Inglourious Basterds is set in a Nazi-occupied France, and is a story that, not dislike Kill Bill, told in chapters. In the first chapter, we are introduced to the terrifying character of Colonel Landa (Christoph Waltz, in one of the performances of the year), as he intrudes a self-contained French dairy farmer and his three daughters to question whether or not he is hoarding Jews. He is, under his floorboard, and when Landa cops on to this, instructs his men to savagely shoot at the floor. Shosanna Dreyfuss (Mélanie Laurent, as good an actress as she beautiful a woman) escapes, alive. A few years later, she is the owner of a small cinema and, in catching the eye of war hero Fredrick Zoller, has her cinema selected as the venue for the premiere of his war biography. Meanwhile, American hillbilly Aldo Raine (Brad Pitt) is giving a Dirty Dozen-style motivational speech to his group of Inglourious Basterds, demanding a "debt" of 100 Nazi scalps per person under him. When British general (some inspired parodying by Mike Myers) cottons on to the movie premiere, he sends in a part-soldier part film coinnosier Michael Fassbender in to collaborate with the Basterds to, like Dreyfuss, kill some Nazis.
Tarantino knows how to capture his audience's attention, and this he does right from the onset. The opening chapter is so tense that we, like the characters hiding under the floorboards, dare not breathe. The Nazi officer nicknamed the "Jew Hunter", Col. Landa, who has intruded, takes his sweet time probing the farmer, making small talk, like a hawk toying with its food. The scene is filmed so calmly and so beautifully that it is a stark contrast with the scenes of vicious violence that it houses. In that scene alone, French and English are employed. Later, German is spoken, and even later, we get a dalliance with Italian. This is very much a multilingual affair, and the hubbub of languages contributes to the busy, sprawling, talky feel of the film.
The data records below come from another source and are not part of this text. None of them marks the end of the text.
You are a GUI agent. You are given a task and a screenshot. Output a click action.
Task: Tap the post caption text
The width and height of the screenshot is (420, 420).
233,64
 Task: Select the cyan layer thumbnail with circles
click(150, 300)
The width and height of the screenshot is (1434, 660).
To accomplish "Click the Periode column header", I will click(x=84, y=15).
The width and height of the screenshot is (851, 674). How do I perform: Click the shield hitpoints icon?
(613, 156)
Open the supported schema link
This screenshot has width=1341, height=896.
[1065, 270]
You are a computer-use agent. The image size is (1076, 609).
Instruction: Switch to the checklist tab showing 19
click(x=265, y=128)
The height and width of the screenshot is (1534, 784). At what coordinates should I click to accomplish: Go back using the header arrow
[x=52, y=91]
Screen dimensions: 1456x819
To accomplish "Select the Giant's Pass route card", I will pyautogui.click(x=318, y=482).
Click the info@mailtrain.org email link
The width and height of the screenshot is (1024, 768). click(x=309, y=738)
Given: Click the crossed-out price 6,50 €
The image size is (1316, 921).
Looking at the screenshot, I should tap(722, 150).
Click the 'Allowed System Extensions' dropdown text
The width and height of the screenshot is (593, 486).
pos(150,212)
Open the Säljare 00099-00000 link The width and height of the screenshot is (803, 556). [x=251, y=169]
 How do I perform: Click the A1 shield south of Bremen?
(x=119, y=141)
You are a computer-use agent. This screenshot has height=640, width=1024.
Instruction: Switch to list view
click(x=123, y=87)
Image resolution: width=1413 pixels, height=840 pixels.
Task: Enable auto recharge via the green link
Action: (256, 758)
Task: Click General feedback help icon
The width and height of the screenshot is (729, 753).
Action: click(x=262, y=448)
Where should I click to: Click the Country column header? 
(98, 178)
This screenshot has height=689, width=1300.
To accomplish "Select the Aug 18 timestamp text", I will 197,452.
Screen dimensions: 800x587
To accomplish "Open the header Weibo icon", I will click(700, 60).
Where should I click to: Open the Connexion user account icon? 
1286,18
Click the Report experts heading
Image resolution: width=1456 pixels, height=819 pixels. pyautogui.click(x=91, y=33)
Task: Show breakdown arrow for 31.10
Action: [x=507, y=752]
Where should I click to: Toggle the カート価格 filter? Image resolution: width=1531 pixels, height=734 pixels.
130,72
Brad Pitt is the main draw for plenty of teenage girls toward this film, but they may feel mighty disappointed as he is not all that bungable here, especially compared to previous films. The script, however, deals some hilarious one-liners that Pitt gobbles up gratefully, and it is a much, much better performance than his pain-in-the-ass turn in Burn After Reading.
The woman are equally magnificent. Diane Kruger, who has not been blessed with the most beguiling of roles in the past, plays celebrated German actress Bridget von Hammersmark, who is also working as a double agent for the Basterds. She is kitted out every part the elegant lady, and carries herself with a wonderful kind of grace, but proves that the character of BVM is much more than just a pretty face. Meanwhile, as Shosanna, whom Tarantino declared was always intended to be protagonist of the film, Mélanie Laurent is amazing. The camera deifies her in a way that Tarantino usually only reserves for Thurman, but it is deserved, because her character - and her performance - are utterly incredible. In contrast to BVH's glamorous pearls and designer labels, Shosanna is dressed very plainly, but Laurent's inner beauty shines through. Her large eyes and fragile beauty are as striking as they are affecting - and her portrayol of bottled in hatred and fear after the strudel scene with Landa moved me to tears. Furthermore, the preparation scene, where she applied rouge to her cheeks as if bunging on camo for going into war to the terrific choon "Cat People/Putting out the Fire" by David Bowie, is one of the most memorable in movie history. Lastly, the depiction of the relationship between her and her cinema projectionist Marcel (Jacky Ido) is bittersweet and sad - the melancholy kiss they share before they're about to execute their plan was so moving - and although only a very little part of Inglourious Basterds, it was the thing about the film that stayed with me the most.
There are moments of high drama followed almost immediate by rib-tickling humour. The scene wherein Brad Pitt tries to pass off as Italian was hilarious. Some of this humour is in the violence, which, being Tarantino, spares no gruesome details. I found it particularly difficult to watch one scene which had some gruesome finger-in-wound-torture. Ick. Although it would be silly of me to try and second guess Tarantino, I have a feeling that the film-within-a-film at the end and the ensuing chaos in the cinema is QT's sneaky way of telling us that violence breeds violence. Which is obviously not a new concept, but if it is what he was trying to say, then there's more to him than I thought.
Quentin Tarantino's latest offering is a sprawling, self-indulgent and sometimes even boring tale of vengeance in a Nazi-occupied France. It is also the funniest and my favourite film of the year. The director clearly loves himself and has complete faith in his skills as a filmmaker, but in the case of Inglourious Basterds, it is to the benefit of the movie. Rather awesome.